El-Syed had gone to a cash machine in the city and withdrawn a total of £1,000 on two occasions in July last year.
An elderly man was targeted in a similar fraud a few weeks later.
He was informed during a telephone call that he had been the victim of credit card fraud.
David Johnston handed over three of his bank cards to a man claiming to be a police officer when he turned up at his home to collect them. He also lost £1,000 in the scam.
El-Syed admitted two charges of committing fraud while acting with others people, and two charges of theft when he appeared in court in February.
Sheriff Kevin Drummond said he was imposing the maximum sentence he could for the crimes.
He said the crimes demonstrated a "high degree" of planning and sophistication.
Following the case, police warned the public not to give banking information over the phone.

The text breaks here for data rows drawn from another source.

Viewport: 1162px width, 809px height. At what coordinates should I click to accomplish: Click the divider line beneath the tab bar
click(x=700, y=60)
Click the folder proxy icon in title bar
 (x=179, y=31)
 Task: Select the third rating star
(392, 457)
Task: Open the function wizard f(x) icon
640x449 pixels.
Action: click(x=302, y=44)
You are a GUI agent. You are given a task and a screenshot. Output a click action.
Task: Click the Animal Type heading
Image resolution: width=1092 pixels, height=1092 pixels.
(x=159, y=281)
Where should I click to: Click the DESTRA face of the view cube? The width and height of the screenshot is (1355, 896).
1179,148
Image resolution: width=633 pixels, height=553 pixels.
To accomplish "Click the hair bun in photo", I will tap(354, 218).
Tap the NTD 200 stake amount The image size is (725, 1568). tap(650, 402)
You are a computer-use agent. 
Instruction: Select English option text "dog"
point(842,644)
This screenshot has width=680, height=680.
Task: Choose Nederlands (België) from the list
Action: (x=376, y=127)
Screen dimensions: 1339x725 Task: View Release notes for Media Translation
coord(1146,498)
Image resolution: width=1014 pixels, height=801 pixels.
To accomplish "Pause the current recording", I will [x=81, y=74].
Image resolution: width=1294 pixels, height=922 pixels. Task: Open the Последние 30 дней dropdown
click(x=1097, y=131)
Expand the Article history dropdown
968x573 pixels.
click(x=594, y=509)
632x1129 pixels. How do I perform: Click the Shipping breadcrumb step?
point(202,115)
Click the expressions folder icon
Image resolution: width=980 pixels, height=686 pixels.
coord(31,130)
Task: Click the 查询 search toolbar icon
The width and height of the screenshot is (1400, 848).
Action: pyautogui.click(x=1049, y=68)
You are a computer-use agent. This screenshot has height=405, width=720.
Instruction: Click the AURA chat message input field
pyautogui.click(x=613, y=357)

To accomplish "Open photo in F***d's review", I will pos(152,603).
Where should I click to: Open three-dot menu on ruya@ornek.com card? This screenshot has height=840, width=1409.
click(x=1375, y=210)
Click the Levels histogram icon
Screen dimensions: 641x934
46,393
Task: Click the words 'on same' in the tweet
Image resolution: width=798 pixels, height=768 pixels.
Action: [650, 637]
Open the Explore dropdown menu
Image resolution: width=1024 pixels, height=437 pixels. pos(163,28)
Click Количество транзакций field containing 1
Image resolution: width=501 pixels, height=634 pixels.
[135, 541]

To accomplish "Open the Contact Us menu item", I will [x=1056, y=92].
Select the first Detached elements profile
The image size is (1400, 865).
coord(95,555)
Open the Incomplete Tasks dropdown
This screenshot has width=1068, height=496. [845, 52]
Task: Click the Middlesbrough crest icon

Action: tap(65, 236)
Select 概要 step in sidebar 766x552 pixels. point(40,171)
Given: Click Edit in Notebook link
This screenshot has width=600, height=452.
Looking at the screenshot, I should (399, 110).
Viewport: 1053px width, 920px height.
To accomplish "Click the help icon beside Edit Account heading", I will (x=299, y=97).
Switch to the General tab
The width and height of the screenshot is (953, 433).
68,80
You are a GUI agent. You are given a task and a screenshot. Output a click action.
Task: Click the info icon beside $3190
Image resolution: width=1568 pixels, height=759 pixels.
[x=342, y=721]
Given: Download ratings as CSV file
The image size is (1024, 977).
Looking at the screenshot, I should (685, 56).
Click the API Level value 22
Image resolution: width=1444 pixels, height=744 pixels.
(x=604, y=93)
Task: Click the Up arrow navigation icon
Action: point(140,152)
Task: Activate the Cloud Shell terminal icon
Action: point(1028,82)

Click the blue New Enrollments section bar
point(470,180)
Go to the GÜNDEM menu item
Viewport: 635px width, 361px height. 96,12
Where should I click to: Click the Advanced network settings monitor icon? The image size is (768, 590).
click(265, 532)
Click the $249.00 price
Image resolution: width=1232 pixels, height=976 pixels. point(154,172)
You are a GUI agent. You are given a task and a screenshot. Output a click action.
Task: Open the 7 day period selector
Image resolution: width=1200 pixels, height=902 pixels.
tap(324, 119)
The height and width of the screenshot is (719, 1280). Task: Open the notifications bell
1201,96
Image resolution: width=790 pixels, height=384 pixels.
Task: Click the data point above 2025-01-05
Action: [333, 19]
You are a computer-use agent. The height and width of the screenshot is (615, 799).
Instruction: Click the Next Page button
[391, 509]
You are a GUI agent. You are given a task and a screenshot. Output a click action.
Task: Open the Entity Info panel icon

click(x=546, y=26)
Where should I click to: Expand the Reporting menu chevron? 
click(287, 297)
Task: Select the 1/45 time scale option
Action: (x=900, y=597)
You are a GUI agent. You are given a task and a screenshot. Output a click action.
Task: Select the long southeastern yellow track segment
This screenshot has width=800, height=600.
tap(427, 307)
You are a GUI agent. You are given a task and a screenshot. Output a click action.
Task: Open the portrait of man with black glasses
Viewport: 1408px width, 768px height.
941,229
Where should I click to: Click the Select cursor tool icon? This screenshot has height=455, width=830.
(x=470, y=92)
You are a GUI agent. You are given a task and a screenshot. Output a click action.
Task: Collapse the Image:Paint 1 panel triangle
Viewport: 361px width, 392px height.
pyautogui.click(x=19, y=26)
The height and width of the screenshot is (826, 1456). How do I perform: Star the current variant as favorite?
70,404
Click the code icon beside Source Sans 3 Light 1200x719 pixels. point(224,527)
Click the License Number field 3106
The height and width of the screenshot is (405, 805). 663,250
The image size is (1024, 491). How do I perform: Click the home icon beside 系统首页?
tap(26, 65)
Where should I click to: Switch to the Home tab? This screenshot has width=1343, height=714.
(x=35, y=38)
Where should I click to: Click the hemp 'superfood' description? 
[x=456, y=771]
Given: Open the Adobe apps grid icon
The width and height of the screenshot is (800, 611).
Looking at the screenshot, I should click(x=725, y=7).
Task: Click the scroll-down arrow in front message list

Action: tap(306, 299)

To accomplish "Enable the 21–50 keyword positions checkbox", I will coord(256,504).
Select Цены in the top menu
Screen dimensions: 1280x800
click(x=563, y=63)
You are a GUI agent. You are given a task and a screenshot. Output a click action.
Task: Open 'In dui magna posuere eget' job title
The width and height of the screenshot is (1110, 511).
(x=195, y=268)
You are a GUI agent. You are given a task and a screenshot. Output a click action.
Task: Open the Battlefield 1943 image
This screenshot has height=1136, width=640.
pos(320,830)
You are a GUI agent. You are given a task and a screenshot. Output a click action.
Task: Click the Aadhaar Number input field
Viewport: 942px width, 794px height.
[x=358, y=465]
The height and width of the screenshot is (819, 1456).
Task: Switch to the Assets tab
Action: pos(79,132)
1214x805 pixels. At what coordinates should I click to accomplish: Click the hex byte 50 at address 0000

Insp Lee Jardine said: "El-Syed contacted members of the public on their home telephone numbers late at night posing as a police officer in Aberdeen.
"On occasions El-Syed was successful in stealing victim's money however there were numerous other occasions where he was unsuccessful."
He added: "It is extremely important that members of the public are on their guard from callers asking for your banking details or personal information."
The sheriff ordered that a compensation order was put in place to pay back the victims of the crime.
He adjourned the case until later this month to give prosecutors time to find out where the money should be repaid in case the banks had reimbursed their customers since the crime took place.